Nearly seven centuries ago in the mid-1300s, the first major outbreak of the Bubonic Plague forced Europeans into some of the harshest social distancing measures in history.
As Boccacio wrote in The Decameron in 1353, the hysteria was so extreme that “brother abandoned brother. . . fathers and mothers refused to see and tend their children, as if they had not been theirs.”
When people sensed the worst was over, they slowly came out of their homes.
There was no grand re-opening of the economy like some department store suddenly under new management. People remained highly mistrustful of one another, continuing to avoid even the most basic interactions with friends, family, and professional colleagues.
Commerce was slow and the economy remained depressed for years.
And just when it seemed that the situation was finally starting to improve, the plague struck again in 1360. And again in 1374.
Medieval Europeans quickly realized that if there was just a single rat left on the planet carrying the disease, then another wave of the pandemic could begin anew.
And that made it next to impossible for anything to return to normal.
Only a handful of industries flourished after the plague. People still needed to eat, so agriculture did well.
And as more people remained in relative isolation, science began to advance at a pace never seen in western Europe.
But most industries suffered immeasurably.
Commercial trade dwindled. Italy’s woolen textile industry practically ceased to exist. Many prominent banks in Europe collapsed. And there were even government debt defaults.
Today our circumstances are obviously different. The world has some of its brightest minds working to eradicate this pandemic, and they have a pretty great track record.
And while there are certainly a lot of challenges to deal with, we’re still able to produce certain goods and services, ship them across the globe, and order online for home delivery.
But there are some similarities that are difficult to ignore.
Right now most people are barricaded in their homes while policymakers wait for this virus to die off.
But that’s not how biology works.
Just like in the 1300s, if there’s even a single carrier of the coronavirus remaining, then the whole thing starts over.
That person transmits the virus to 2-3 people, those people transmit the virus to 2-3 other people, and the exponential growth curve begins again.
Lockdowns don’t kill off the virus. They just reset the clock.
I’ve been writing about this for a while: what happens if there’s a second wave of outbreaks? Do we all go on lockdown for another two months and send the economy into another tailspin?
Even when they do lift the lockdowns, countless industries will be hideously disfigured; do we really expect crowded bars, airplanes, sports stadiums, and shopping malls to return to normal?

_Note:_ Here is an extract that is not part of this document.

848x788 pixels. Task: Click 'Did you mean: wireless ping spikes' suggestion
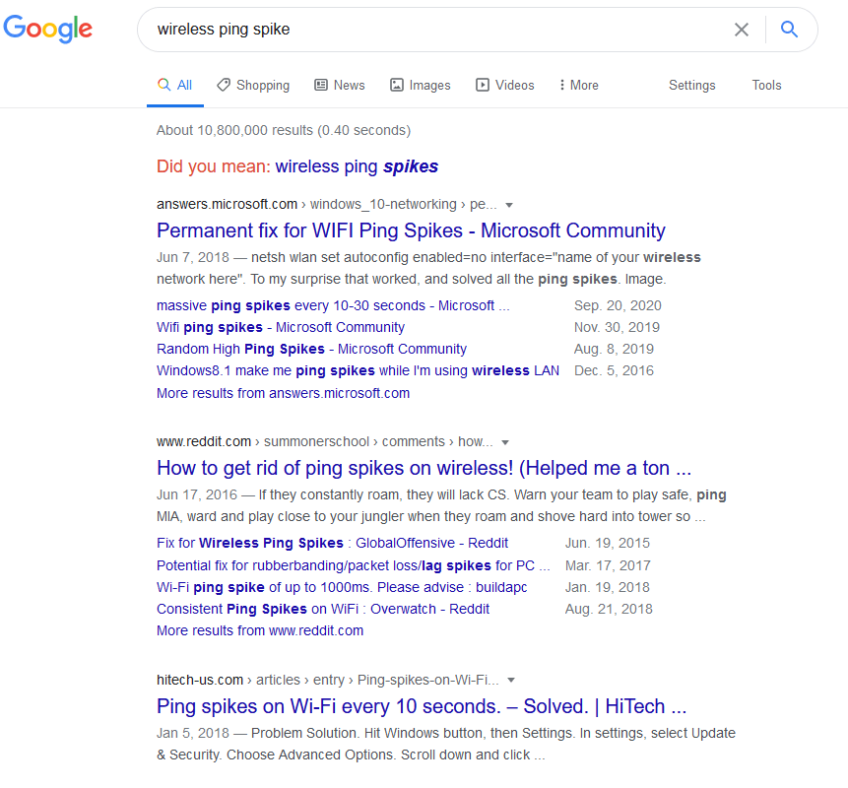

Even something as basic as office space could take an enormous hit.
I wrote last week that big businesses could be downsizing– permanently reducing their work forces and cutting back on office space. Even Disney acknowledged that they will reduce office space.
It’s hard to imagine that trend won’t have a major impact on the entire commercial real estate industry, from agents to construction companies to property owners, to the banks who own the mortgages.
Retail stores have been totally vanquished, and the bankruptcies are piling up; this could impact millions of workers in the retail sector and trigger a wave of defaults against the banks who loaned money to retail giants.
And you probably saw yesterday that the price of WTI crude oil crashed BELOW $0.
We’ll talk about that more in another letter… but it’s fair to say that low oil prices will force a lot of oil companies out of business.
And that will impact workers in the sector who stand to become unemployed… and, yes, the banks who loaned money to oil companies.
[According to a recent report from investment firm KBW, some banks, like Oklahoma-based BOK Financial, have more than 100% of bank equity tied up in loans to oil companies!]
I’ve been writing about this theme since the pandemic started: there will be some banks that don’t make it. They simply won’t be able to withstand the loan losses.
And it’s not just the energy sector.
Banks with loans to retail companies could take a hit. Bank with commercial real estate loans could take a hit.
And banks’ consumer loan portfolios will undoubtedly take a hit as millions of newly unemployed people stop paying their bills.
There will likely even be sovereign debt defaults, and banks will take a huge hit from those.
There’s more than $250 TRILLION worth of debt worldwide, much of it owned by banks. If even 1% of that debt goes to zero, a number of banks won’t survive.
And if you think that bank failures aren’t possible, please remember that oil prices hit MINUS $40 yesterday. Nobody thought that was possible. And yet it happened.
EVERY scenario is possible.
And this leads me to a very central idea:
I don’t know if the stock market is going to rise or fall. I don’t know what’s going to happen to oil prices.
But I have a strong suspicion that the government and central bank are going to keep working together, printing incomprehensible sums of money to bail everyone out– especially banks.
This ‘whatever it takes’ monetary policy could come at an extremely steep price.
The last thing politicians care about right now is the value of the currency. And history tells us that inflation is almost always the preferred tool of a government in crisis.
If they have to conjure $10 trillion out of thin air to bail out the economy, they’ll do it… even if it wrecks the currency.
This is an enormous implication worth preparing for today.